Boys & Girls

It’s a girl named Brittany, singing about fighting and fucking and how she “didn’t think I’d make it to 22 years old.” Run for cover! Actually, Brittany Howard is in total control on the Athens, Alabama, band’s debut, rendering garage-R&B revivalism without a shred of irony. These kids haven’t been at it long enough to aspire to the songwriting prowess of their Muscle Shoals heroes, and they don’t need to; a White Stripes-ian sense of what-the-fuck discovery imbues a debut where even subtle things like “Heartbreaker” swing like wrecking balls. It’s like they Spotified up some old Stax records one afternoon, ran down to their basement and filtered them through their innate garage-band drive.

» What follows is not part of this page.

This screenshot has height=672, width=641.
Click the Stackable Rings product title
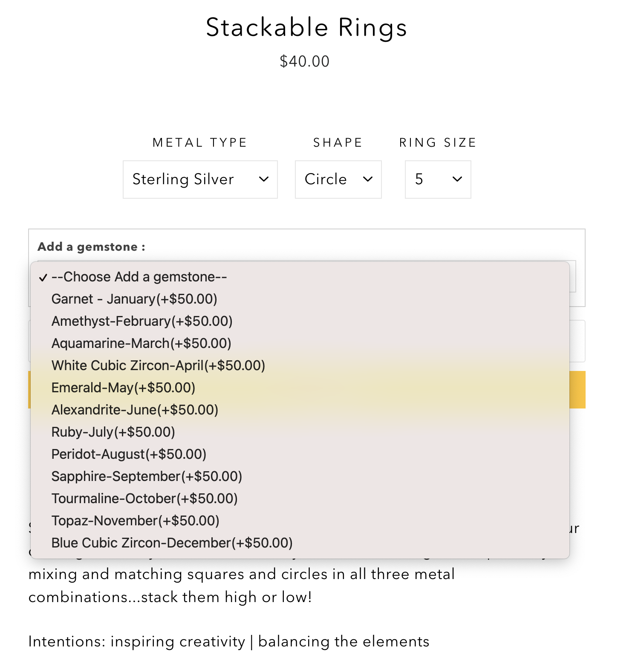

Howard’s black-dirt gravitas holds it all together. In her glasses and flower-print dresses, she looks a little like a down-home librarian, adding a sense of punk-rock reinvention to music that could feel like mere genre resuscitation. She’s got as much Robert Plant as Janis Joplin in her, whether spooling her love-hound wail over a humid roadhouse shimmy on “I Ain’t the Same” or near-whispering her man-scarred woes on “Boys & Girls.” Mainly, though, she just crushes. “Just let me be your ticket home,” she pleads on “You Ain’t Alone.” Home might be a one-room shack in the backwoods somewhere, so bring your own bottled water. This party might last a while.